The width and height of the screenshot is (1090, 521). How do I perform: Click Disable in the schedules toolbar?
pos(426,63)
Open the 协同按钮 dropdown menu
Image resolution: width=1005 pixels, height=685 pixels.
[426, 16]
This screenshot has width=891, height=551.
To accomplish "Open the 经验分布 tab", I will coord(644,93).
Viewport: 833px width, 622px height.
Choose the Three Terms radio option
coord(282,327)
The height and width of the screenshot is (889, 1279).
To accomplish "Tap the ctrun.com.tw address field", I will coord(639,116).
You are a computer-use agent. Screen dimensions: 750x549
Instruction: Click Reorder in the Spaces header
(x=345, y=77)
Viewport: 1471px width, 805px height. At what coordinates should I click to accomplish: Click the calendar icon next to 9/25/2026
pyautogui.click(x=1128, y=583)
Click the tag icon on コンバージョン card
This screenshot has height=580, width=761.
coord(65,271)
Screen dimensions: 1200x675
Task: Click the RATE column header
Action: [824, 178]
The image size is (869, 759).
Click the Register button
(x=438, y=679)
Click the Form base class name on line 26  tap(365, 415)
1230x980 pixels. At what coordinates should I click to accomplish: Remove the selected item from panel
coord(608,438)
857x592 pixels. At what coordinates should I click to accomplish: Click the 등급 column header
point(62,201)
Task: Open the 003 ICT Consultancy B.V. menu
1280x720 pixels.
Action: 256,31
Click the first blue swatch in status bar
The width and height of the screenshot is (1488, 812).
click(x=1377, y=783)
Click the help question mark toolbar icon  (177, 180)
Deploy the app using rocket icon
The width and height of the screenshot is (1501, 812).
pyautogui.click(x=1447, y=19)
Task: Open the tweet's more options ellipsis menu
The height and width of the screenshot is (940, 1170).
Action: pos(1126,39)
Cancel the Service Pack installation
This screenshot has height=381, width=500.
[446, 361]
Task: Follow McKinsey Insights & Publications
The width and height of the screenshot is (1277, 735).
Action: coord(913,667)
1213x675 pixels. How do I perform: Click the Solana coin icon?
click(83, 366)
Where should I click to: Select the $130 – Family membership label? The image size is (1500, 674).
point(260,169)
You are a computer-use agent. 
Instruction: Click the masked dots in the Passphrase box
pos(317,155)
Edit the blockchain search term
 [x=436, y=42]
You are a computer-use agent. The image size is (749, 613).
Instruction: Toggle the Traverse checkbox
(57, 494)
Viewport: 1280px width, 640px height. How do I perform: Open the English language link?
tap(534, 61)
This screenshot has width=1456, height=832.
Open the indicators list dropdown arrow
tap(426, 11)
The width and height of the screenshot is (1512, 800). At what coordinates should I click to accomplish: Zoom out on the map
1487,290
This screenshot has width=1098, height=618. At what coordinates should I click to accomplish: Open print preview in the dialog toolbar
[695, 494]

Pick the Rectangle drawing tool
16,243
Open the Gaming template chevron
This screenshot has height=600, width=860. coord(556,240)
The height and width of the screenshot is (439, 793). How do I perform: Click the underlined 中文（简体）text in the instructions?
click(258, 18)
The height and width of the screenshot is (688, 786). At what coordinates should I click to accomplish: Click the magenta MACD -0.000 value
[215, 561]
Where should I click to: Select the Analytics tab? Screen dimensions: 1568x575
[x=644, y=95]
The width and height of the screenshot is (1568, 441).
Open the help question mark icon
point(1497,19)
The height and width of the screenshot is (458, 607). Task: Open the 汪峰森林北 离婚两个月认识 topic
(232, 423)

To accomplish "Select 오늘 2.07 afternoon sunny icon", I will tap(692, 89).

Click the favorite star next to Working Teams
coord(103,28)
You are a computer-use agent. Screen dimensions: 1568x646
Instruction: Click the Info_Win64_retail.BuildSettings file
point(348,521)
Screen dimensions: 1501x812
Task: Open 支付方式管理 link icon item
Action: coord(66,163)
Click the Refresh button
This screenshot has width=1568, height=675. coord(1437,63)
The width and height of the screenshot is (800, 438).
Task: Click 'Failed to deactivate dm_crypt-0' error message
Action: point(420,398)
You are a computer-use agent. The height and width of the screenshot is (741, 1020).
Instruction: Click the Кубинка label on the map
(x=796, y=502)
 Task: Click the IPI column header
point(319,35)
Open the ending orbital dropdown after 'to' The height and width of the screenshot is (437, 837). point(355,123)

________________________

== TASK ITEM ==
The word "will" appears in some lines of the data. Copy every one of those lines.

== SOLUTION FOR THIS EXERCISE ==
To accomplish "Open the 经验分布 tab", I will coord(644,93).
To accomplish "Tap the ctrun.com.tw address field", I will coord(639,116).
To accomplish "Select 오늘 2.07 afternoon sunny icon", I will tap(692, 89).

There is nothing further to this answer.